Sin embargo, en Francia, Bouaddi ha sido considerado durante mucho tiempo un prodigio. Fue el jugador más joven en jugar en la Copa de Europa a nivel de clubes cuando jugó para el Lille en la UEFA Conference League cuando tenía solo 16 años y 3 días. Apenas dos semanas después, Bouaddi continuó haciendo su debut en la Ligue 1 y actualmente tiene más de 50 apariciones en la máxima categoría de Francia a pesar de tener solo 18 años.
No solo impresiona por su talento en el campo, Bouaddi también es muy valorado por su inteligencia. Ganó un premio de oratoria en Francia en 2024 y es considerado un modelo de jugador que puede tener éxito en muchos campos.
Al darse cuenta del gran potencial de este centrocampista, el Lille extendió rápidamente el contrato con Bouaddi hasta 2029 para evitar el riesgo de ser fichado por los "grandes" europeos a un precio bajo.
Nacido en Senlis, en las afueras de París, en una familia de origen marroquí, Bouaddi creció durante muchos años en el sistema de entrenamiento del fútbol francés. El entrenador asistente Guy Stephan afirma que es "un producto puro del sistema de entrenamiento juvenil francés".

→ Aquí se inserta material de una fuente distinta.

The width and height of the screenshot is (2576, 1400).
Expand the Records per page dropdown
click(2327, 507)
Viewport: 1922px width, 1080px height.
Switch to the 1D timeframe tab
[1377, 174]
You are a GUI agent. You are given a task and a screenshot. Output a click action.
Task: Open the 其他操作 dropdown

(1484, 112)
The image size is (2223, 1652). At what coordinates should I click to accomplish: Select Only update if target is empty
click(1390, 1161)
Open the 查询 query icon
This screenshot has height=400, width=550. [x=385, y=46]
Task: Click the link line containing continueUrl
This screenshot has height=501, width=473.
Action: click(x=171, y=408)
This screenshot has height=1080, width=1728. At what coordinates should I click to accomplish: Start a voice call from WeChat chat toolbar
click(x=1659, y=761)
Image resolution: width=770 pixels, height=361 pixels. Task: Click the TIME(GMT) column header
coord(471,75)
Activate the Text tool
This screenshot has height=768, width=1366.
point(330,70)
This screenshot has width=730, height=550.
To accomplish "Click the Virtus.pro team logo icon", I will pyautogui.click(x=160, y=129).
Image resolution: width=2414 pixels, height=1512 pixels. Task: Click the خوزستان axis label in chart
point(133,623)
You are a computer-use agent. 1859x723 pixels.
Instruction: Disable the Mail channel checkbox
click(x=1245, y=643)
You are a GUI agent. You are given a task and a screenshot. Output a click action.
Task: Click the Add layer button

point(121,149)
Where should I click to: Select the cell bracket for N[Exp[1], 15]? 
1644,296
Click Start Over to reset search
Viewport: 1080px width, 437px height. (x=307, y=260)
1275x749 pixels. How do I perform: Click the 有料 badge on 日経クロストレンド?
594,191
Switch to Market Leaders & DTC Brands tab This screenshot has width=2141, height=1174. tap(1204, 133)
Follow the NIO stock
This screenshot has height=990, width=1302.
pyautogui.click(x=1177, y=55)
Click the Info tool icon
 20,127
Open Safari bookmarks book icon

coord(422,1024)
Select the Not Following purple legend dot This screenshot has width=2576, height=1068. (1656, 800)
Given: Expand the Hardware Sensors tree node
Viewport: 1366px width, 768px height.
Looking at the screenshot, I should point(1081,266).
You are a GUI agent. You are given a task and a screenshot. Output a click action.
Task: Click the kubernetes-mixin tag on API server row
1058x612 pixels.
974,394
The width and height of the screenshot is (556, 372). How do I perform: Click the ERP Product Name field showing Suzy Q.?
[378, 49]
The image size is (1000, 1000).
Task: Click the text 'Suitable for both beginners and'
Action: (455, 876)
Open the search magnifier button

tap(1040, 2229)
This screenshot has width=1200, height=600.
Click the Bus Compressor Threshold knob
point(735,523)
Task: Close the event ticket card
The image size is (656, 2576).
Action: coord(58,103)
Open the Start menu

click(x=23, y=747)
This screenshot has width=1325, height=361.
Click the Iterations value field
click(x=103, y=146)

Según los medios franceses, Bouaddi tardó mucho tiempo en tomar una decisión final. Cumplió con las expectativas de ambos países y consideró cuidadosamente antes de elegir vestir la camiseta de Marruecos.

La Federación Marroquí de Fútbol ha seguido de cerca a Bouaddi durante mucho tiempo. Se reunieron directamente y lo invitaron a participar en la Copa Africana de Fútbol a principios de año, pero en ese momento todavía decidió quedarse en el Lille para seguir desarrollándose y esperar el momento adecuado antes de decidir su futuro a nivel de selección nacional.
En una entrevista con L'Equipe, Bouaddi compartió que su mayor objetivo en su carrera es ganar la Copa Mundial, la Liga de Campeones y conquistar todos los títulos.
Sin embargo, si continúa vistiendo la camiseta de la selección francesa, las posibilidades de Bouaddi probablemente sean muy limitadas. El centro del campo de Les Bleus reúne a una serie de estrellas como Aurelien Tchouameni, Adrien Rabiot, Manu Kone, N'Golo Kante y Warren Zaire-Emery.
Tenemos demasiadas opciones en esta zona", admitió el asistente Guy Stephan. "Bouaddi es un muy buen jugador, pero la competencia en la selección francesa es extremadamente feroz".
También enfatizó que la Federación Francesa de Fútbol respeta la decisión de Bouaddi: "Entendemos su elección y no culpamos por nada. Por el contrario, le deseamos éxito".
Sin embargo, si Bouaddi brilla y contribuye a eliminar a la selección francesa de la Copa Mundial de 2026, esa historia seguramente se convertirá en una de las paradojas más memorables del torneo.